**GOAL OF THE EXERCISE**. Pictures stay out of this copy; please retype only the lines from the start of the records through the line with "You are a GUI".

:: DATA TO USE ::

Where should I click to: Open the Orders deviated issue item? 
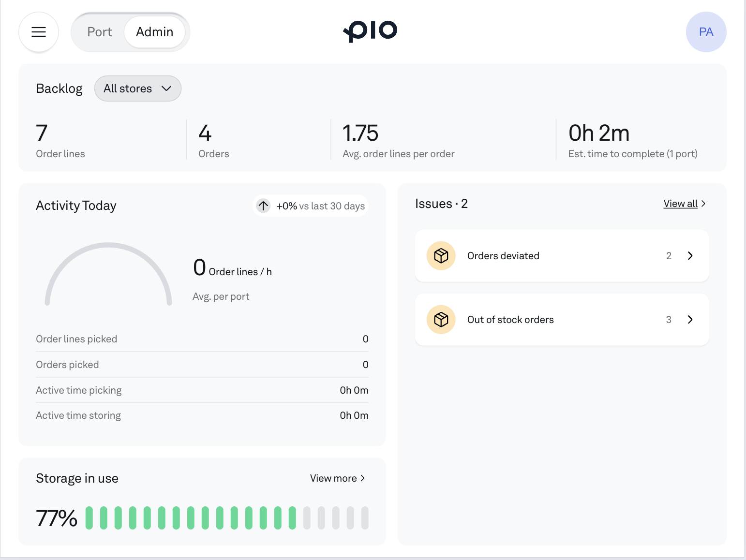coord(561,256)
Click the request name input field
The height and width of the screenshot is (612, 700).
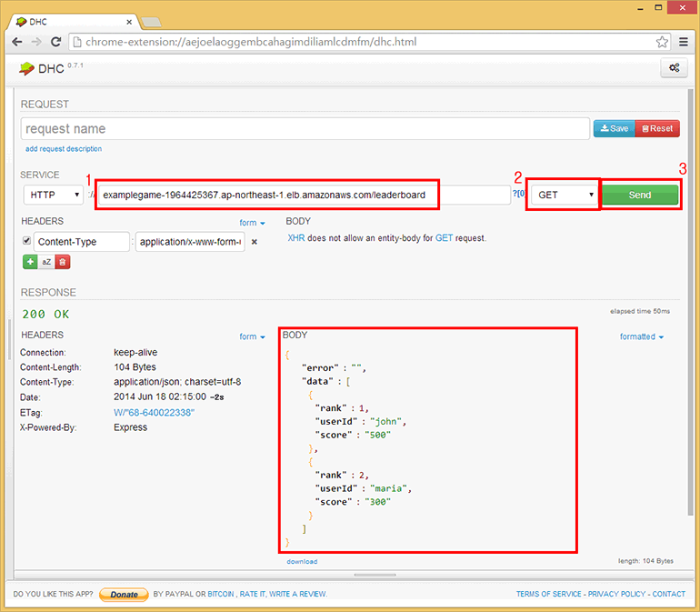coord(305,129)
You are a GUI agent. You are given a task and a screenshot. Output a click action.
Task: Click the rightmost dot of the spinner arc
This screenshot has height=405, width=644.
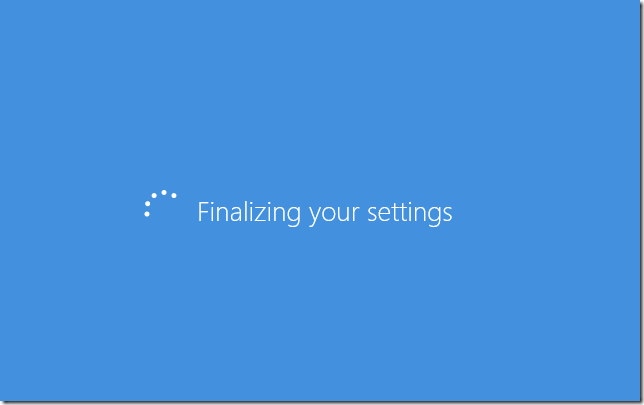point(174,196)
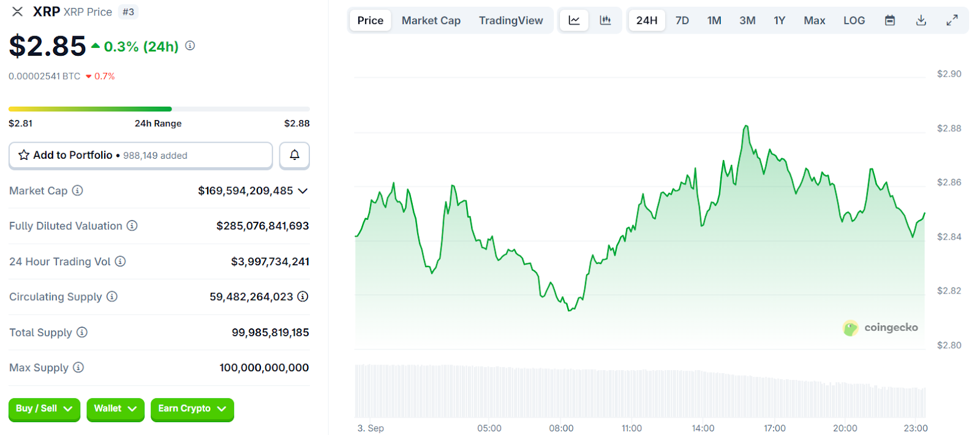Click info icon beside Fully Diluted Valuation

coord(132,226)
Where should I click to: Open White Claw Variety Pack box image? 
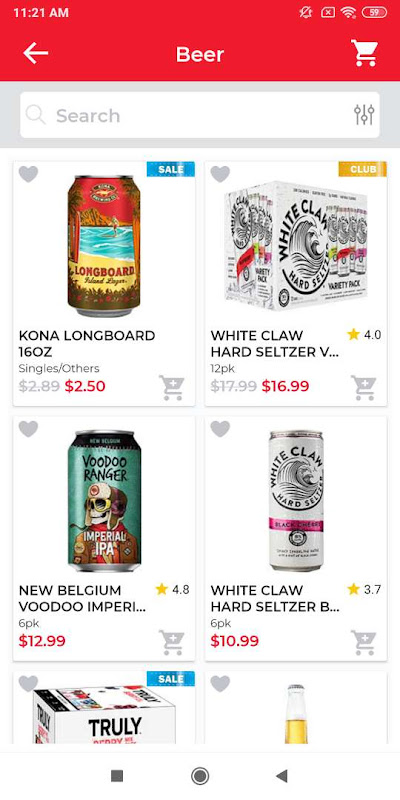296,245
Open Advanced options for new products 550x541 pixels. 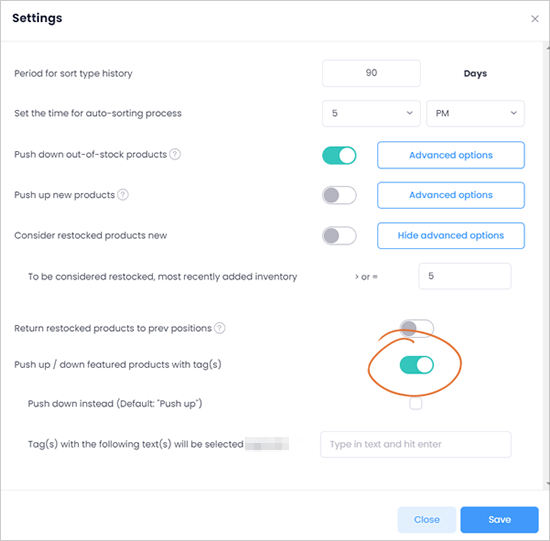coord(451,195)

:::

**ANSWER FOR THE TASK**.
Where should I click to: Open the Orders deviated issue item? 
coord(561,256)
Click the request name input field
The height and width of the screenshot is (612, 700).
coord(305,129)
You are a GUI agent. You are given a task and a screenshot. Output a click action.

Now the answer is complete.